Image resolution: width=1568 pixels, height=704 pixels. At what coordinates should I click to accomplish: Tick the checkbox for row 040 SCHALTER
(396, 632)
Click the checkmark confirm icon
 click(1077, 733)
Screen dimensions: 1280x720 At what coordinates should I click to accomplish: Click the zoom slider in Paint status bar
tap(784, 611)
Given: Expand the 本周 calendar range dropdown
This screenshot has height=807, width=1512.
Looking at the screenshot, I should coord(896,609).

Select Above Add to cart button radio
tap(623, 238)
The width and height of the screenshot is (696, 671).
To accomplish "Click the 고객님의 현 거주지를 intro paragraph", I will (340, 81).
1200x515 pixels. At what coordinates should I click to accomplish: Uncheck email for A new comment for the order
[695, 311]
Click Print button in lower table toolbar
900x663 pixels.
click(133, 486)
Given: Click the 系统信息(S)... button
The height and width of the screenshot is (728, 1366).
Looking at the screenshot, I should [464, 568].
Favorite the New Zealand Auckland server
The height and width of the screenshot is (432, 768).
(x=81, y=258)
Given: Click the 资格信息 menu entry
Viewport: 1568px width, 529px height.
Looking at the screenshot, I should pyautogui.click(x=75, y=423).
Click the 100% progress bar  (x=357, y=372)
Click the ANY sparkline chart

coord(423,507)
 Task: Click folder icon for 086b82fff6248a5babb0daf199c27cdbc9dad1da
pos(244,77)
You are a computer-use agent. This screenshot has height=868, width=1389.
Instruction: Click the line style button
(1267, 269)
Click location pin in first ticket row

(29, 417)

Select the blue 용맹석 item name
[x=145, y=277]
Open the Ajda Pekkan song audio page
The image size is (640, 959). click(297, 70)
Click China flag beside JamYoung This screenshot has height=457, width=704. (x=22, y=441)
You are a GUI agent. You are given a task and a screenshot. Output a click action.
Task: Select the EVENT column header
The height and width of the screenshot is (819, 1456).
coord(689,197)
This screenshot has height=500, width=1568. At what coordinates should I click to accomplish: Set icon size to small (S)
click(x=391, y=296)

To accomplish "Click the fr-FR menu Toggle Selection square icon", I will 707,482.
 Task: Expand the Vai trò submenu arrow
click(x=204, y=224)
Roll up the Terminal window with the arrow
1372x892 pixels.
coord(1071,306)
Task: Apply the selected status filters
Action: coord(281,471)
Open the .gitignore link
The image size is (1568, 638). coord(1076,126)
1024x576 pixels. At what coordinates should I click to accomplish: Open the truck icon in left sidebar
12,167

[Task prompt] Copy out the listing word for word, from its first line up to and including the line with "click(133, 486)".

[Response below]
Image resolution: width=1568 pixels, height=704 pixels. At what coordinates should I click to accomplish: Tick the checkbox for row 040 SCHALTER
(396, 632)
Click the checkmark confirm icon
 click(1077, 733)
Screen dimensions: 1280x720 At what coordinates should I click to accomplish: Click the zoom slider in Paint status bar
tap(784, 611)
Given: Expand the 本周 calendar range dropdown
This screenshot has height=807, width=1512.
Looking at the screenshot, I should coord(896,609).

Select Above Add to cart button radio
tap(623, 238)
The width and height of the screenshot is (696, 671).
To accomplish "Click the 고객님의 현 거주지를 intro paragraph", I will (340, 81).
1200x515 pixels. At what coordinates should I click to accomplish: Uncheck email for A new comment for the order
[695, 311]
Click Print button in lower table toolbar
900x663 pixels.
click(133, 486)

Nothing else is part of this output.